The result is that in small towns and cities across the country, the local nonprofit hospital may be the community’s strongest business, typically making tens of millions of dollars a year and paying its nondoctor administrators six or seven figures. As nonprofits, such hospitals solicit contributions, and their annual charity dinner, a showcase for their good works, is typically a major civic event. But charitable gifts are a minor part of their base; Stamford Hospital raised just over 1% of its revenue from contributions last year. Even after discounts, those $199.50 blood tests and multithousand-dollar CT scans are what really count.

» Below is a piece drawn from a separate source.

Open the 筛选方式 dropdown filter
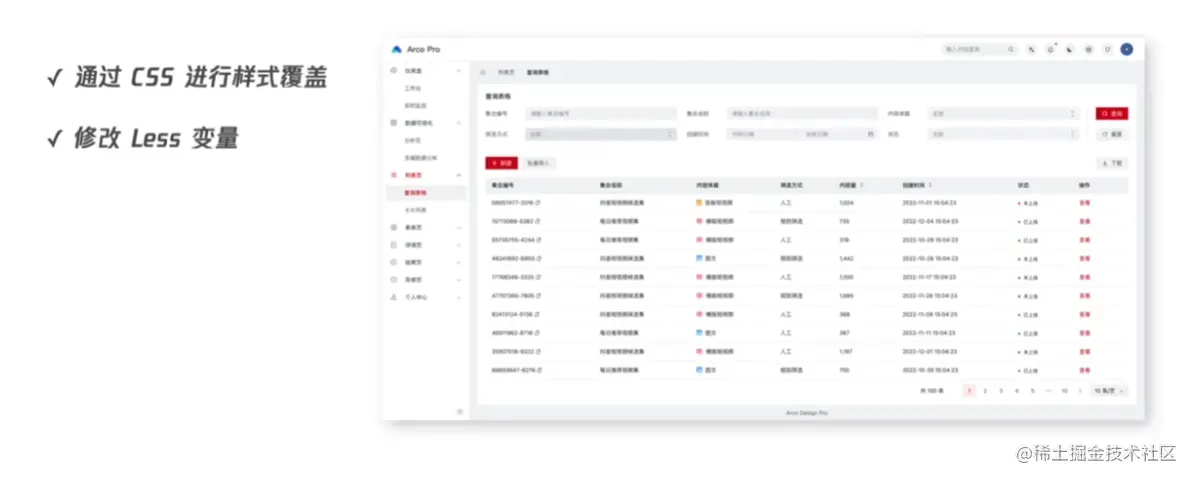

Thus, according to the latest publicly available tax return it filed with the IRS, for the fiscal year ending September 2011, Stamford Hospital — in a midsize city serving an unusually high 50% share of highly discounted Medicare and Medicaid patients — managed an operating profit of $63 million on revenue actually received (after all the discounts off the chargemaster) of $495 million. That’s a 12.7% operating profit margin, which would be the envy of shareholders of high-service businesses across other sectors of the economy.
Its nearly half-billion dollars in revenue also makes Stamford Hospital by far the city’s largest business serving only local residents. In fact, the hospital’s revenue exceeded all money paid to the city of Stamford in taxes and fees. The hospital is a bigger business than its host city.
Read more: http://healthland.time.com/2013/02/20/bitter-pill-why-medical-bills-are-killing-us/#ixzz2LnTxfe6E
If what you want to say instead is that you don't think taxing is a solution: I wholeheartedly agree, transparency should be returned to the medical industry just like with other amenity providers (electricity, water, etc.).
I'm not against taxing - if your company operates like any other for-profit company, you don't deserve a non-profit status - however I don't think taxing alone could solve anything.